Table 1 Laboratory data of the patient on admission
Full size table

X-ray examinations revealed genu varum and Looser’s zones in the tibias, and cervical spine CT revealed calcification of the posterior longitudinal ligament of the spine with no evidence of tumors. Her BMD was 1.694 g/cm2 at the lumbar spine (L2–L4).

Based on the findings of bone changes, hypophosphatemia, and elevated FGF23 levels, FGF23-related hypophosphatemia rickets was suspected; consequently, a genetic analysis was performed. Genomic DNA was extracted from whole blood samples using a genomic DNA extraction kit (Qiagen, Hilden, Germany). PCR-direct sequencing revealed a PHEX mutation, NM_000444.6(PHEX):c.2202del [p.Asn736Ilefs*4], in exon 22 (Fig. 1). This mutation was not found in various databases, including the Genome Aggregation Database (http://gnomad.broadinstitute.org), the Exome Aggregation Consortium database (http://exac.broadinstitute.org), and the Human Gene Mutation Database, suggesting that this mutation is novel rather than an SNP. Therefore, the patient’s definitive diagnosis was XLH caused by a novel PHEX mutation. The mutation is believed to be “de novo”, as assessed from a clinical perspective. She was treated with activated vitamin D metabolites and phosphate salts.

Fig. 1
figure 1

Genomic DNA sequence of the patient’s PHEX gene, indicating a novel mutation, NM_000444.6(PHEX):c.2202del [p.Asn736Ilefs*4], in exon 22

Full size image

To our knowledge, we have described the first reported case of XLH caused by NM_000444.6(PHEX):c.2202del [p.Asn736Ilefs*4] in exon 22. This single base deletion induces a premature stop codon at position 739. Although this PHEX gene mutation is located near the 3′-UTR region encoding the COOH-terminal extracellular domain, which contains no putative zinc binding sites or active sites, we believe that this mutation causes XLH based on the following reasons. First, the deleted region of the PHEX gene is highly conserved among wide ranges of mammalian species, with homology of >88% for the 17 C-terminal amino acids in humans, mice, rats, rabbits, cats, dogs, horses, pigs, and bats. Furthermore, p.C733, p.C746, p.R7476, and p.N736 (our case), which are mutated in patients with XLH, are completely conserved across species.

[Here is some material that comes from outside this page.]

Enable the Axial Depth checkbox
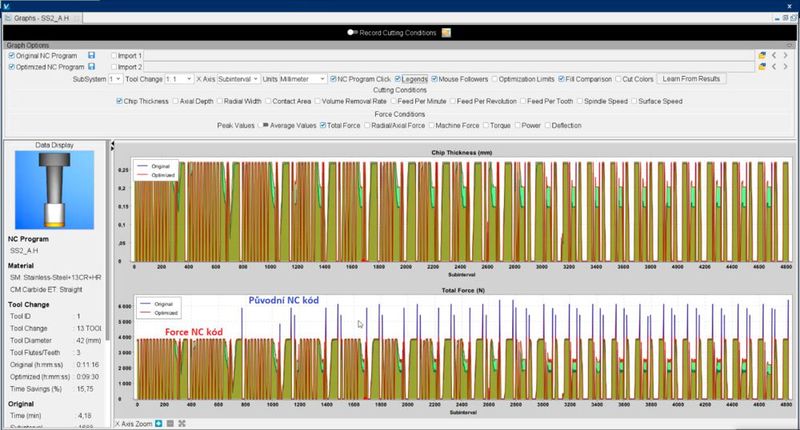800x430 pixels. (176, 101)
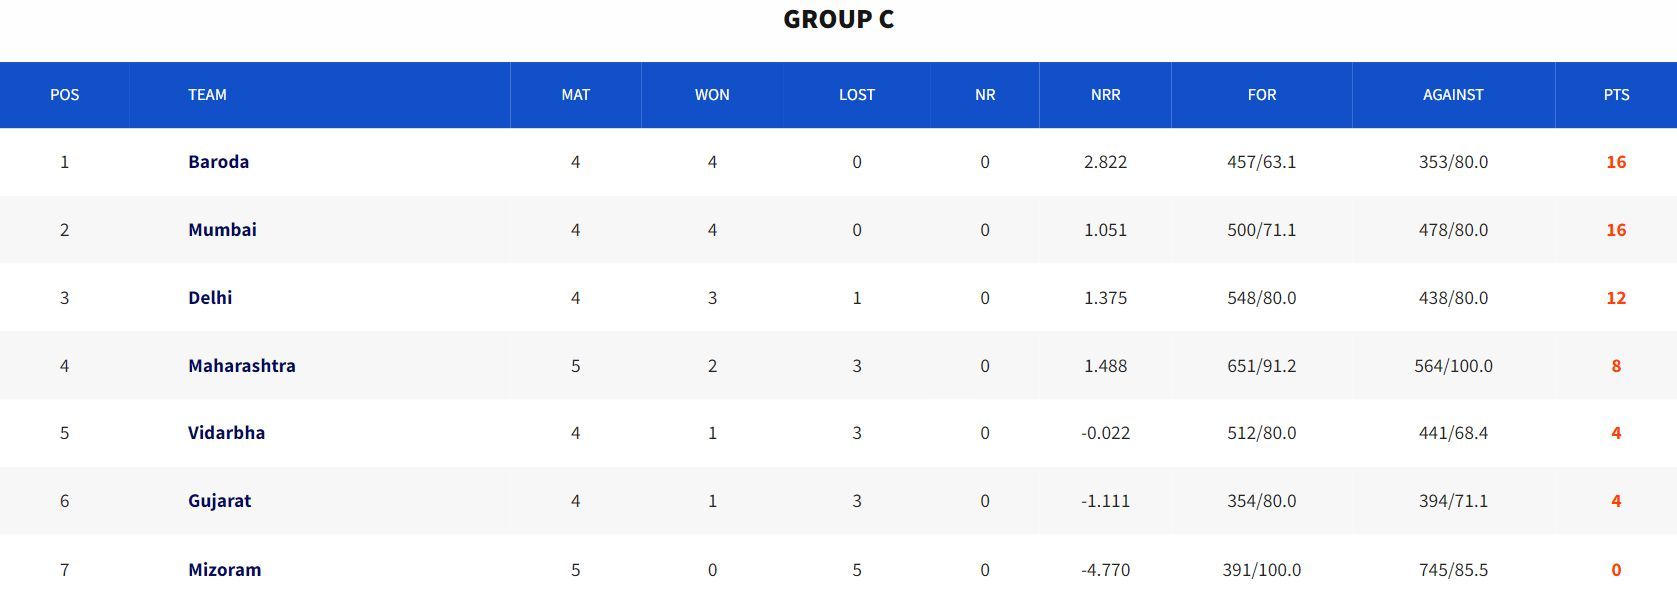The image size is (1677, 593).
Task: Sort by the MAT column header
Action: (x=575, y=95)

These results suggest that this region is critical for the function of the protein. Second, we predicted the impact of this novel mutation on protein structure by conducting in silico analyses using software tools, including PROVEAN (http://provean.jcvi.org/index.php) and PANTHER (http://pantherdb.org/about.jsp); these in silico prediction engines produced scores of −4.43 and −3.05, respectively, both of which suggested deleteriously damaged PHEX function. Third, in two other cases, XLH was reported to be associated with missense mutations located in the COOH-terminal region of the PHEX gene (C746W and R747X)6. Fourth, it is conceivable that even a single mutation causing a premature stop codon eliminates mRNA transcripts via the mechanism known as nonsense-mediated mRNA decay. Finally, our patient did not have any mutations in the genes encoding DMP1 and ENPP1, which are also involved in FGF23-related hypophosphatemia. In any event, because the protein encoded by the mutated PHEX is unknown, the causal phenotypic role of this mutation in rickets requires future study.

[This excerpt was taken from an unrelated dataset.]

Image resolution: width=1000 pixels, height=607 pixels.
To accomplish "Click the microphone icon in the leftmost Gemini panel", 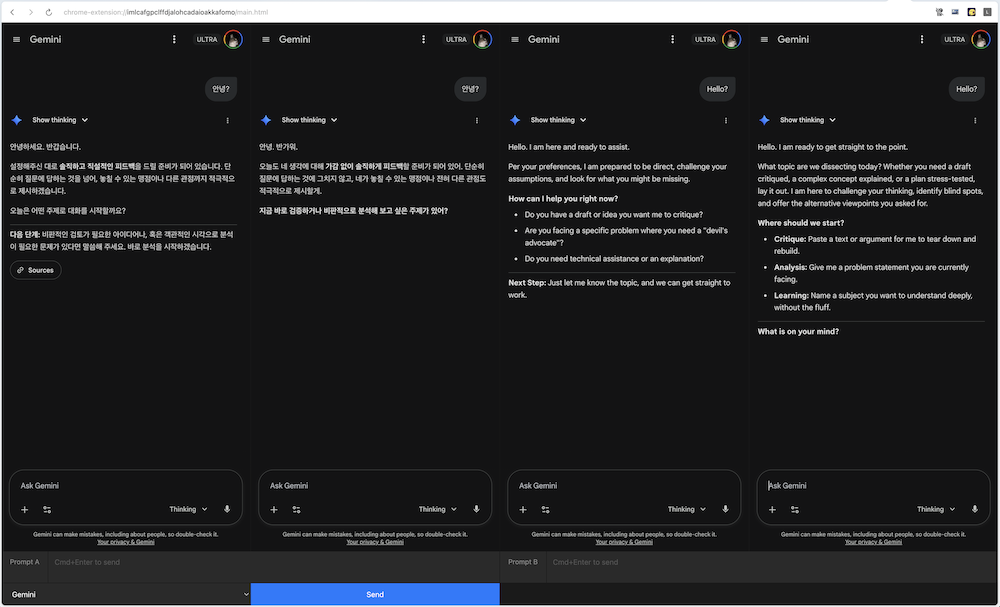I will (227, 509).

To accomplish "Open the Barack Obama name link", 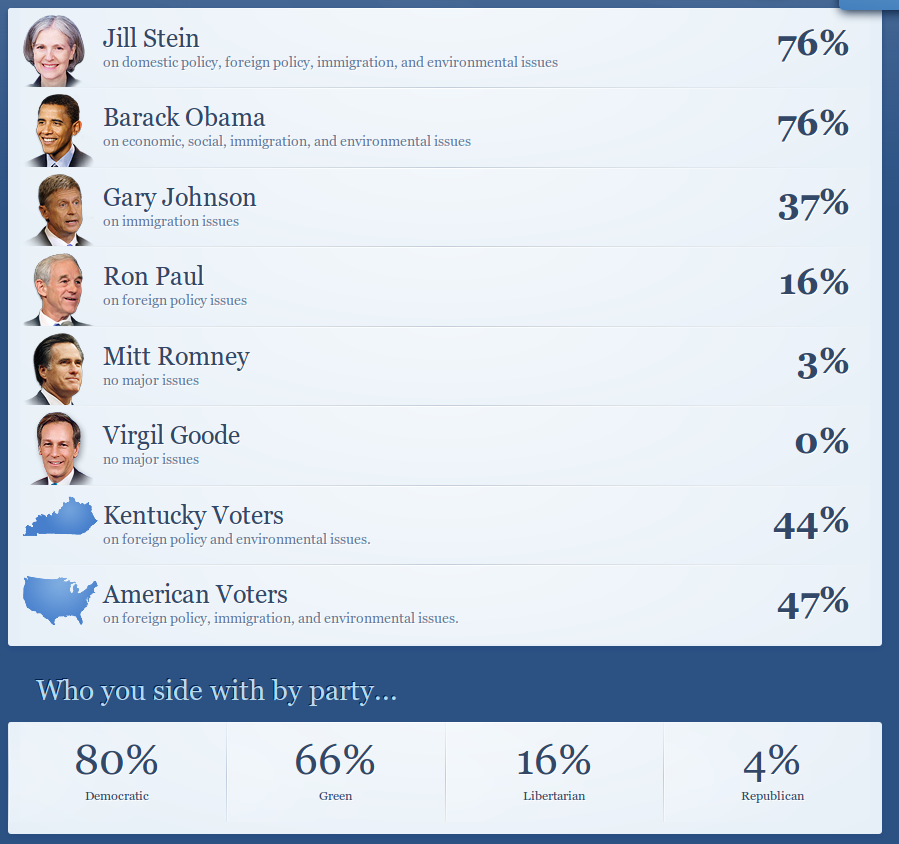I will [184, 118].
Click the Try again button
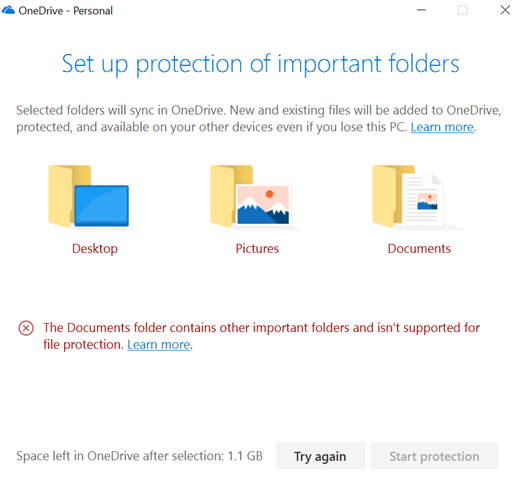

A limitation of the present report is lack of investigation of the mutant PHEX protein observed in the patient. As has been previously reported, it is necessary to investigate the trafficking, endopeptidase activity, and conformation of this protein7.

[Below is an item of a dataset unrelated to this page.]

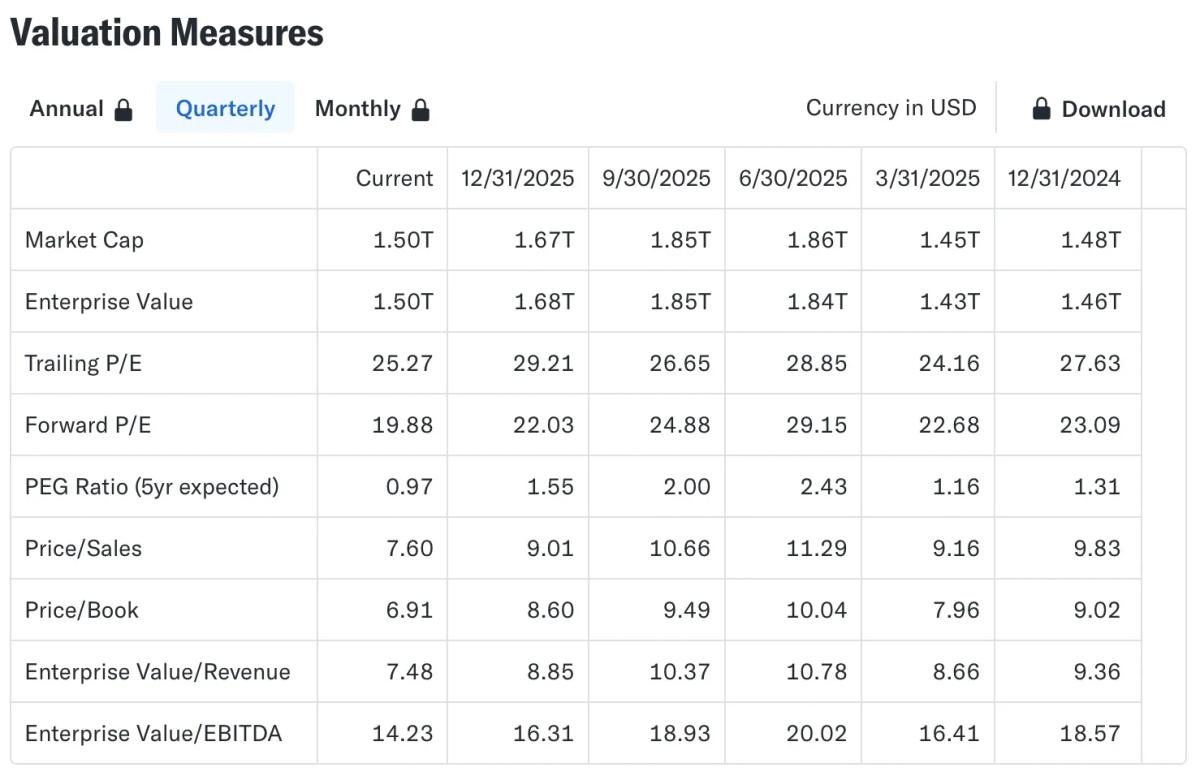Click the lock icon beside Download
The width and height of the screenshot is (1200, 776).
tap(1041, 108)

In summary, a single N736 mutation in the COOH-terminal extracellular domain of PHEX may result in a significant change in higher-order protein structure and function and may cause XLH by increasing the production of FGF23. We believe that the present report contributes to understanding the relationship between mutation loci in the PHEX gene and heterogeneous clinical features of XLH.